I deduplicate, you deduplicate, it deduplicates … it is not yet in dictionary but it should not delay!
Deduplication is becoming more prevalent in the world of proprietary solutions for data backup. However an open source solution deduplication shows the tip of his nose for some time and begins to mature : Opendedup.
For those who have forgotten or do not know this technology, I propose the definition of Wikipedia :
« Data deduplication is a specific form of compression where redundant data is eliminated, typically to improve storage utilization. In the deduplication process, duplicate data is deleted, leaving only one copy of the data to be stored. However, indexing of all data is still retained should that data ever be required. Deduplication is able to reduce the required storage capacity since only the unique data is stored. For example, a typical email system might contain 100 instances of the same one megabyte (MB) file attachment. If the email platform is backed up or archived, all 100 instances are saved, requiring 100 MB storage space. With data deduplication, only one instance of the attachment is actually stored; each subsequent instance is just referenced back to the one saved copy. In this example, a 100 MB storage demand could be reduced to only 1 MB. Different applications have different levels of data redundancy. Backup applications generally benefit the most from de-duplication due to the nature of repeated full backups of an existing file system. »

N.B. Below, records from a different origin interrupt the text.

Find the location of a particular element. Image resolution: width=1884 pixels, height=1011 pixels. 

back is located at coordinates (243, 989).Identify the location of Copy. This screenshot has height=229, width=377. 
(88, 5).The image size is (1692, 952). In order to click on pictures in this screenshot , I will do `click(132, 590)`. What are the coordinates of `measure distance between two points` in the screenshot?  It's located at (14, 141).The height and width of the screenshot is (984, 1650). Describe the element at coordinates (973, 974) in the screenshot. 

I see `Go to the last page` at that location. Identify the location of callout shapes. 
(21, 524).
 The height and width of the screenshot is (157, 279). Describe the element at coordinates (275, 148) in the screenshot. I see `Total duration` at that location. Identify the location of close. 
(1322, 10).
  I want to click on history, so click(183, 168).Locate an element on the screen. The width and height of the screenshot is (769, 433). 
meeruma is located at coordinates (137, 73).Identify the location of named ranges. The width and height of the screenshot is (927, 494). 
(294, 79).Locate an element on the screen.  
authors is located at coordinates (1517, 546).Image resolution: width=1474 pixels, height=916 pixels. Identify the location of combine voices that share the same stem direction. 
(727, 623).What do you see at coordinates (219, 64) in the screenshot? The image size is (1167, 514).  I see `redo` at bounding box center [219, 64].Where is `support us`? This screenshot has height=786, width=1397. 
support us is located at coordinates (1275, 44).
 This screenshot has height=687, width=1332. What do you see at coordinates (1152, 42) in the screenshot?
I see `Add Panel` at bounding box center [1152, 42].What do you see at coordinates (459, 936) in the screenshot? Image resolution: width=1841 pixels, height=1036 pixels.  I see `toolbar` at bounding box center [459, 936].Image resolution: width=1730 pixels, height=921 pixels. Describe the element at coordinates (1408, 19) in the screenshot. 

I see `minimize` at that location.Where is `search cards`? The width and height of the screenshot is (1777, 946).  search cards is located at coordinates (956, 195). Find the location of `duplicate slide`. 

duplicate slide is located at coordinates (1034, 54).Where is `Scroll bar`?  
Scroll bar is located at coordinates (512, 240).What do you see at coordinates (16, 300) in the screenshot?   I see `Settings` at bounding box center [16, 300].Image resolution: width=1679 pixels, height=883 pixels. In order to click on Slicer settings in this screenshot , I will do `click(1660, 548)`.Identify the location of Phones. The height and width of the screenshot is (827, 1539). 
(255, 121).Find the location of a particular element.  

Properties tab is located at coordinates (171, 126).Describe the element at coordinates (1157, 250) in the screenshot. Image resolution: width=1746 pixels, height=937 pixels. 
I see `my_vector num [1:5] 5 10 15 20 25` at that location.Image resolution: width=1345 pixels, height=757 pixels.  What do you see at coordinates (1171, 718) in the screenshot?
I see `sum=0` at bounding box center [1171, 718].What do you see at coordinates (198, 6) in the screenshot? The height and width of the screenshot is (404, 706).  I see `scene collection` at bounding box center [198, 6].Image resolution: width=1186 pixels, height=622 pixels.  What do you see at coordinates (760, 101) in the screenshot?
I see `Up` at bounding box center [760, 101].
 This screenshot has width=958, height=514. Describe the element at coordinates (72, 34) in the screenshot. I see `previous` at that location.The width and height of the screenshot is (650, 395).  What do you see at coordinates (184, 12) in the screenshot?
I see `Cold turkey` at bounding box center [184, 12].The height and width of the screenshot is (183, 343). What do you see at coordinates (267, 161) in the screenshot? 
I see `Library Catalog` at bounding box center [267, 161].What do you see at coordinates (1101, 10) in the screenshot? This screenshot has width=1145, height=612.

Also, add that to optimize this deduplication, data storage is usually in blocks of data as shown in the diagram below :

Great Applications for Deduplication
- Backups
- Virtual Machines
- Network shares for unstructured data such as office documents and PSTs
- Any application with a large amount of deduplicated data
Applications that are not a good fit for Deplication
- Anything that has totally unique data
- Pictures
- Music Files
- Movies/Videos
- Encrypted Data